Chapter 8 described how the parameters are estimated for plain continuous density HMMs within HTK, primarily using the embedded training tool HEREST. Using the training strategy depicted in figure 8.2, together with other techniques can produce high performance speaker independent acoustic models for a large vocabulary recognition system. However it is possible to build improved acoustic models by tailoring a model set to a specific speaker. By collecting data from a speaker and training a model set on this speaker's data alone, the speaker's characteristics can be modelled more accurately. Such systems are commonly known as speaker dependent systems, and on a typical word recognition task, may have half the errors of a speaker independent system. The drawback of speaker dependent systems is that a large amount of data (typically hours) must be collected in order to obtain sufficient model accuracy.
Rather than training speaker dependent models, adaptation techniques can be applied.

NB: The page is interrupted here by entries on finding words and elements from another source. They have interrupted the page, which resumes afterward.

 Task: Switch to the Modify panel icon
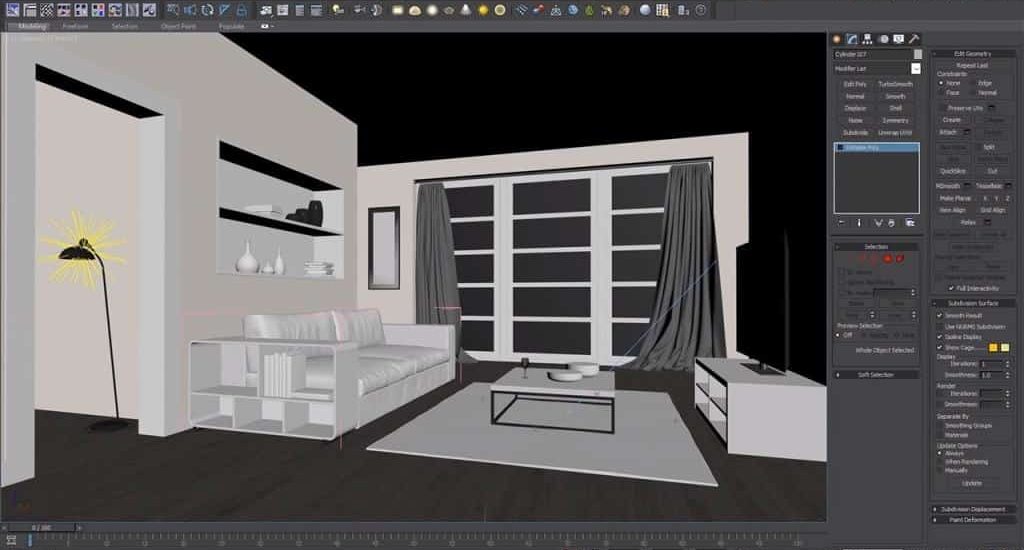coord(853,38)
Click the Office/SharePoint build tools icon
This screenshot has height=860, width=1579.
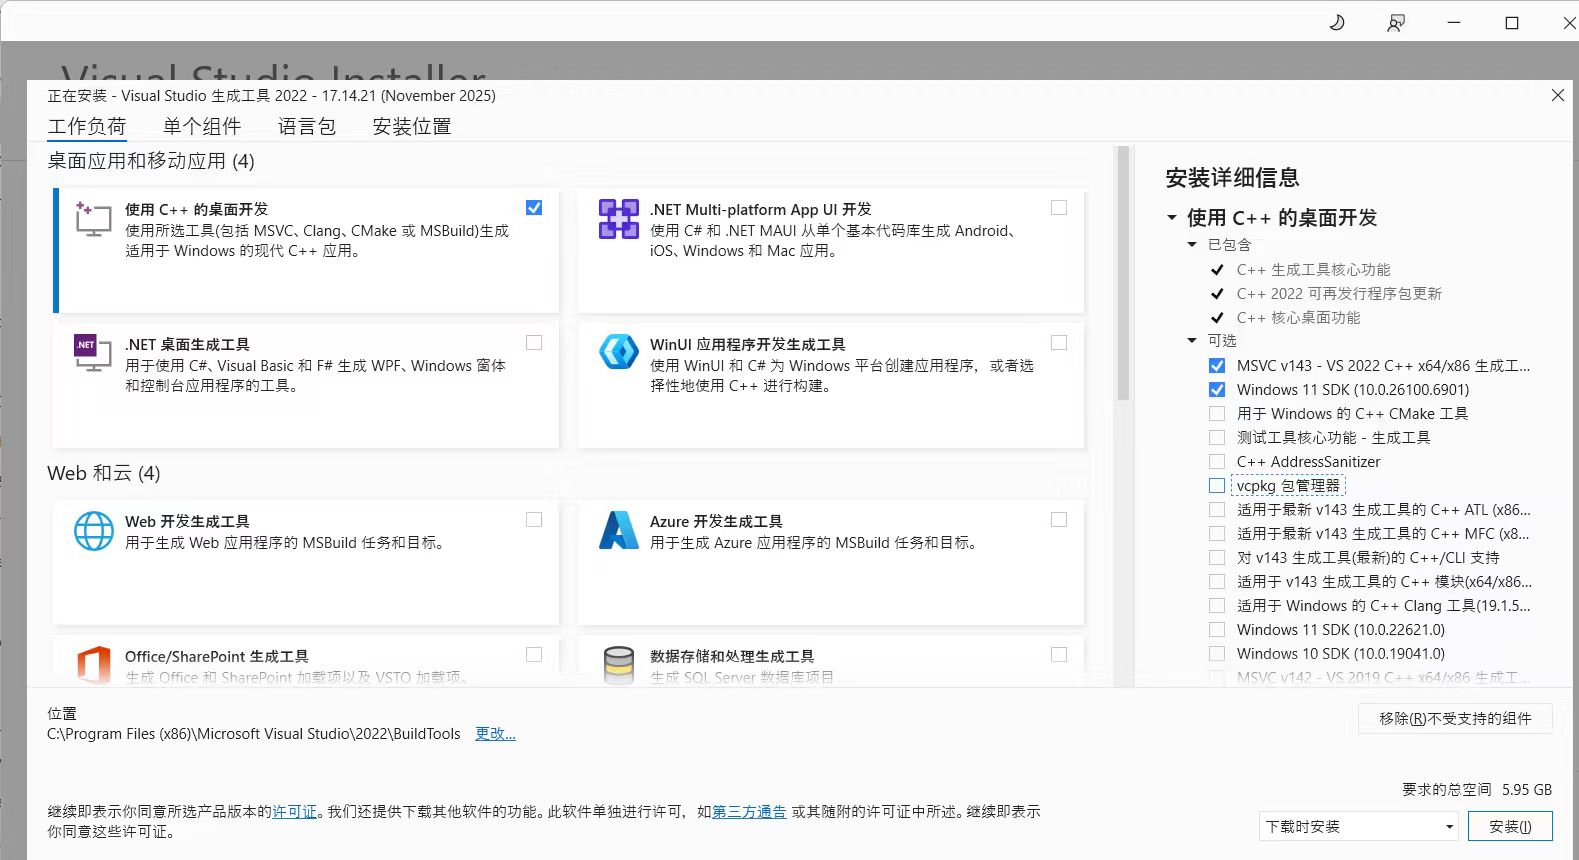coord(94,664)
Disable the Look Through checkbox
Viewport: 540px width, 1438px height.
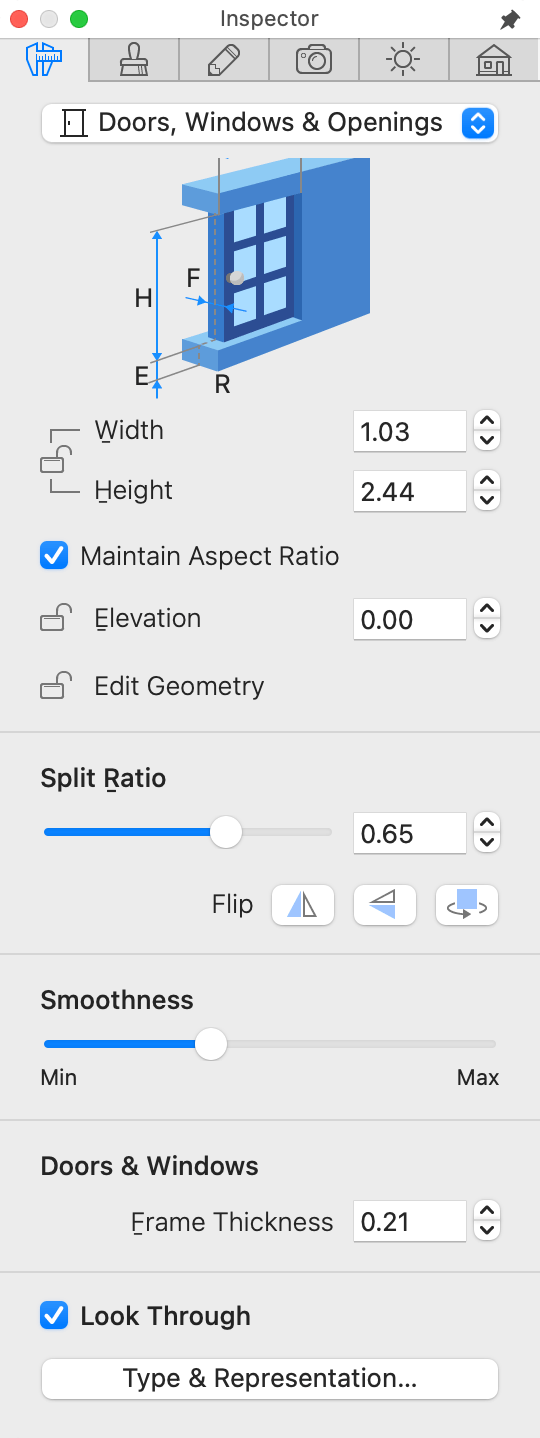pyautogui.click(x=54, y=1316)
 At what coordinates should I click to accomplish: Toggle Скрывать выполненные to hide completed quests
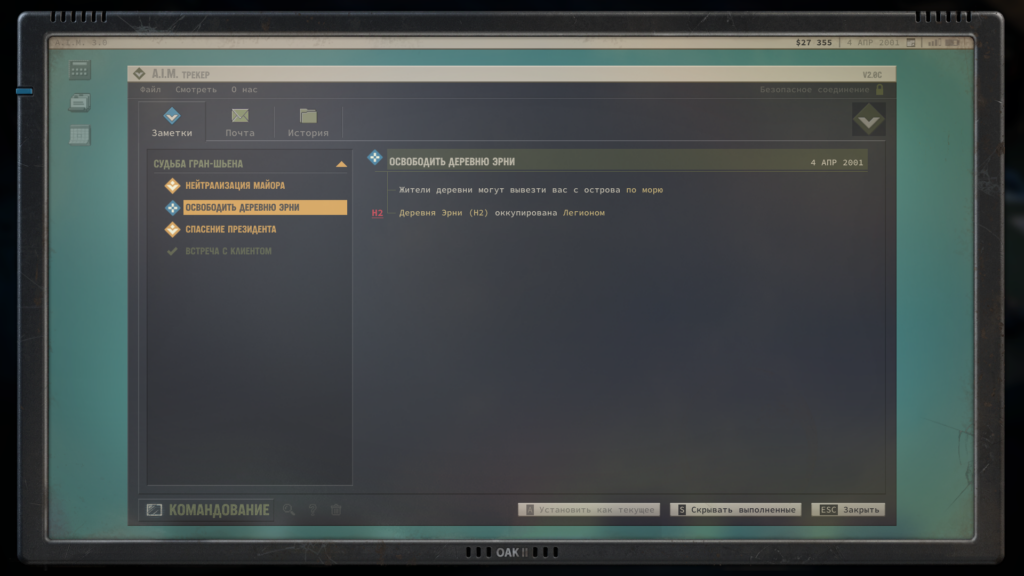click(x=735, y=510)
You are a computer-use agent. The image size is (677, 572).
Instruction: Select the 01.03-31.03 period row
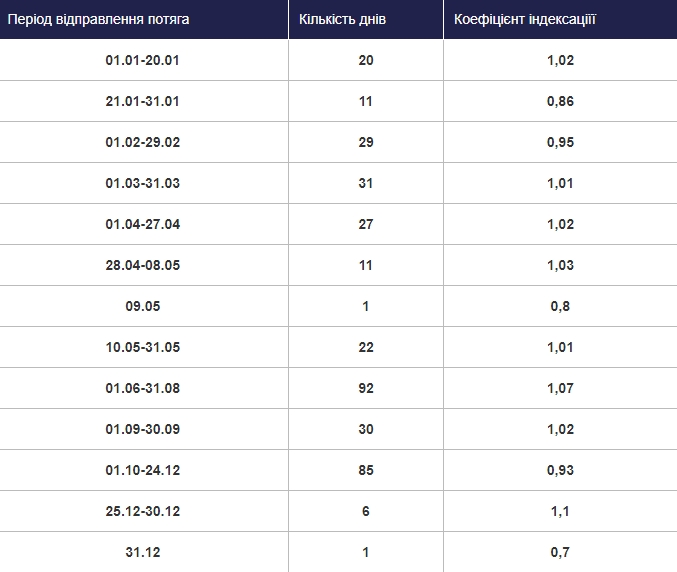142,183
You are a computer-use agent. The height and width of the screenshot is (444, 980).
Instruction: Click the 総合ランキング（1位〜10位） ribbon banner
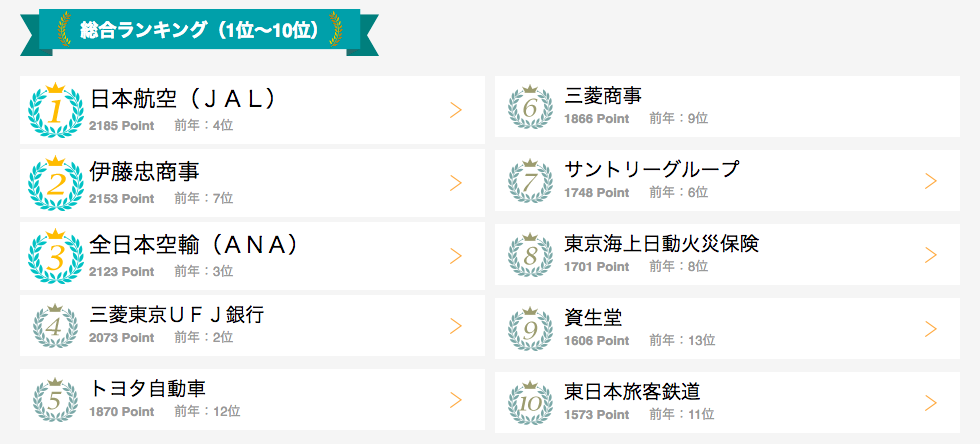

In this case, by using only a small amount of data from a new speaker, a good speaker independent system model set can be adapted to better fit the characteristics of this new speaker.
Speaker adaptation techniques can be used in various different modes. If the true transcription of the adaptation data is known then it is termed supervised adaptation, whereas if the adaptation data is unlabelled then it is termed unsupervised adaptation. In the case where all the adaptation data is available in one block, e.g. from a speaker enrollment session, then this termed static adaptation. Alternatively adaptation can proceed incrementally as adaptation data becomes available, and this is termed incremental adaptation.
HTK provides two tools to adapt continuous density HMMs. HEREST performs offline supervised adaptation using various forms of linear transformation and/or maximum a-posteriori (MAP) adaptation, while unsupervised adaptation is supported by HVITE (using only linear transformations). In this case HVITE not only performs recognition, but simultaneously adapts the model set as the data becomes available through recognition. Currently, linear transformation adaptation can be applied in both incremental and static modes while MAP supports only static adaptation.
This chapter describes the operation of supervised adaptation with the HEREST tools. The first sections of the chapter give an overview of linear transformation schemes and MAP adaptation and this is followed by a section describing the general usages of HEREST to build simple and more complex adapted systems. The chapter concludes with a section detailing the various formulae used by the adaptation tool. The use of HVITE to perform unsupervised adaptation is described in the RM Demo.